In questa scuola che nasce e parte instancabilmente dalla cronaca, forse cominceremo a trovare quello che fin qui è stato difficile e talora impossibile trovare: punti cui riferire la propria azione sia da parte dei bambini che dei docenti, da cui far partire la ricostruzione di tempi, di spazi, di mutamenti attraverso obiettivi didattici e di valore, precisi, concreti, verificabili. Per apprendere a guadagnare comportamenti non tanto inscritti in una lista quanto legati alle situazioni storicamente vissute dai bambini sulla cui adesione poggia essenzialmente il disegno di una strategia di competenze il cui ruolo, a lungo termine, è ben chiaro nella mente e nella preparazione culturale dei docenti. Una pedagogia che sfugga al nientismo, quello vero e camuffato che spesso si vede in giro e che dichiara umilmente di star dalla parte della cronaca accettandone tutte le provocazioni che vanno dalle false celebrazioni dell’essenziale, dei ripiegamenti assistenziali, dei due tempi, del tutto o niente e del tutto e subito, dell’educazione-assuefazione a quello che c’è.

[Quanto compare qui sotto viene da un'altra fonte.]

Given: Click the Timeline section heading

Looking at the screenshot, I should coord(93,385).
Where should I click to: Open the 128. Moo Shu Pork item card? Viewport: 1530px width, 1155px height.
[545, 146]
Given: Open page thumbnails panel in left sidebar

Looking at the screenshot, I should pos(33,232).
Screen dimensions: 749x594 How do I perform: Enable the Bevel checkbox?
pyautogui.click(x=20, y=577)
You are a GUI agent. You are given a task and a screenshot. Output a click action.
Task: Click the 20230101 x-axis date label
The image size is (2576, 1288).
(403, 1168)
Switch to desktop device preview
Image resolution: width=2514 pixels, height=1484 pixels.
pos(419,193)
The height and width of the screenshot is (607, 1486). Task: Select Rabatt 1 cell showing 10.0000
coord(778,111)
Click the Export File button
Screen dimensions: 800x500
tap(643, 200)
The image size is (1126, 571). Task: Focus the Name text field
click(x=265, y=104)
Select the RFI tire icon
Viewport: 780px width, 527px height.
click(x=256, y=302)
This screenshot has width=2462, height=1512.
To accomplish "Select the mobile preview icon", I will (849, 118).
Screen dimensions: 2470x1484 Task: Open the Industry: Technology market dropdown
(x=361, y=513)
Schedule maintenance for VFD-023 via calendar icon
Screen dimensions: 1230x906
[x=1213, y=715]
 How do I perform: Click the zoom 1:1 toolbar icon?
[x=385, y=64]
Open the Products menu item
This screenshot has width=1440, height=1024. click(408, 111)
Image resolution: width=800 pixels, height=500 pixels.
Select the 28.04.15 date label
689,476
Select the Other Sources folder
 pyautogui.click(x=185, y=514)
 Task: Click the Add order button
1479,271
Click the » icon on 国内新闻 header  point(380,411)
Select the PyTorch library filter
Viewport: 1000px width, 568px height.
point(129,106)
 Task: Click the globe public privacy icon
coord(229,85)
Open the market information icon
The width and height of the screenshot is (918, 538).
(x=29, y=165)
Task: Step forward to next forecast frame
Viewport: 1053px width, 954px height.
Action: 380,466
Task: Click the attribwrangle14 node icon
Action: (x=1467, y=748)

In questa pedagogia degli obiettivi (che è il tema su cui più aperto e caldo è il dibattito) di natura squisitamente politica, c’è il rifiuto di educare e di educarsi senza sapere dove andare, per chi e per cosa. Senza prospettive non si ha progetto, senza progetto non si ha il passato e nemmeno il presente e il futuro, senza dimensioni temporali e ideali si uccidono le cose essenziali nell’uomo e nel bambino: il giocare, il lavorare, pensare, l’immaginare. Non può, se mancano queste cose, educare. Ma non si può (prima ancora) neanche vivere come Gioacchino, Daniela, Mario e Teresa, Paolo e Patrizio e Vincenzo ci hanno dolorosamente testimoniato.